In 2007, the National Science Foundation invited legendary filmmaker and documentarian Werner Herzog to make a film about Antarctica. With only seven weeks to plan and shoot, and with an austere crew of exactly two (Herzog himself and cinematographer Peter Zeitlinger), he produced the stunningly beautiful film Encounters at the End of the World.
Right away, Herzog declares he is not a “tree-hugger” or “whale-hugger.” Instead, he wonders why civilization is more concerned about endangered species than it is about its own disappearing languages and cultures. He made it clear to his sponsors that he had no interest in making “another penguin movie,” of course a backhanded reference to the smash hit documentary March of the Penguins. For a brief period around 2005, it seemed everyone was obsessed with the peculiar lifecycle of penguins, finding in them metaphors for everything from the sanctity of marriage to evidence of homosexuality in nature. But it turns out even Herzog couldn’t resist the pathos inherent in the penguin lifestyle. He became fascinated by the regular occurrence of individual penguins becoming disoriented, and determinedly marching off alone to certain starvation and death. His camera catches one happily scooting off towards the mountains, away from the relative safety of the ocean and his comrades.

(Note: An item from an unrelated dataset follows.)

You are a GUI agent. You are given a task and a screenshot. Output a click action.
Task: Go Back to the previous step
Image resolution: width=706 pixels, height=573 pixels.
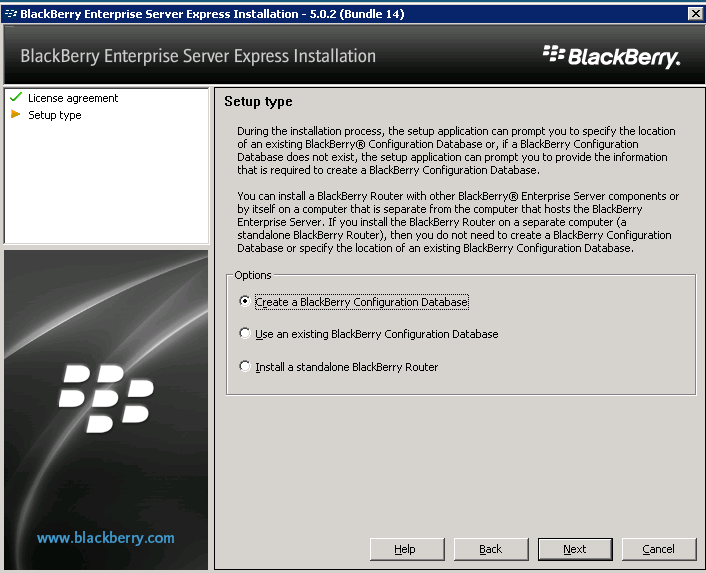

But Herzog is mostly interested more in the humans that migrate to Anarctica. As is his custom, he narrates the film himself and openly wonders whom he will find there. Some of the unusual characters he encounters are a philosopher operating a forklift, a humanitarian driving a bus (the continent’s single largest vehicle), a linguist tending plants on a continent with no languages, and a journeyman plumber descended from Aztec royalty. Most Herzog-ian of all is an Eastern European man unable to speak of his traumatic escape from “behind the iron curtain.” He keeps a large backpack full of survival gear, everything he would need should he have to leave at any moment. He puts it as being “in search of adventure,” but it seems he has left many places before he came to this one, so he is most likely doing more escaping than adventuring. He is not unlike Dieter Dengler, the subject of Herzog’s Little Dieter Needs to Fly (1997), who keeps a cache of foodstuffs in his home long after escaping a Laotian prison camp in 1966.

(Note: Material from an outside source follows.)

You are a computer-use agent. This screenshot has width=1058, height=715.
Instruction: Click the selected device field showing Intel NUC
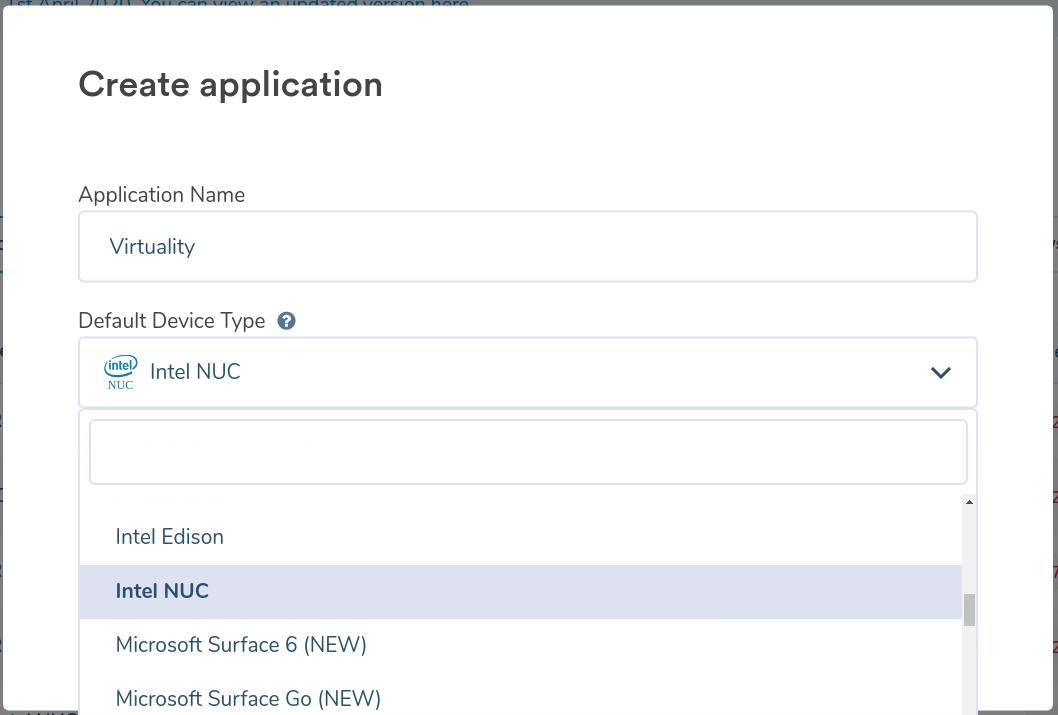[528, 371]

Antarctica represents “the end of adventure.” There are no more “white spaces on the map.” But most of the people Herzog finds there are scientists, making it clear that there are many discoveries left to be made. Of interest to Herzog is not only the research itself, but why it is being conducted in one of the most inhospitable places on earth. Zoologists study naturally tame seals, especially enjoying their truly bizarre underwater communication that one likens to Pink Floyd. Geologists flock to Mount Erebus, one of the the earth’s only three stable open volcanos, whose “lava lake” is essentially the Earth’s exposed mantle. The world’s only two other open volcanoes are both located in politically unstable countries, it being preferable for scientists to risk being pelted by exploding bombs of molten rock in subzero temperatures than to be shot by bullets in hotter climes. In a separate experiment, The University of Hawaii is attempting to detect neutrinos. These subatomic particles are omnipresent in abundance, but are almost impossible to observe directly. The reason to come to Antarctica is to escape the distorting background radiation of civilization, a metaphor if I’ve ever heard one.
Herzog dedicated Encounters at the End of the World to critic and longtime advocate Roger Ebert. It was nominated for an Academy Award for Best Documentary, his only nomination to date. How the Academy could overlook the sublime and haunting Grizzly Man (2005) is beyond belief.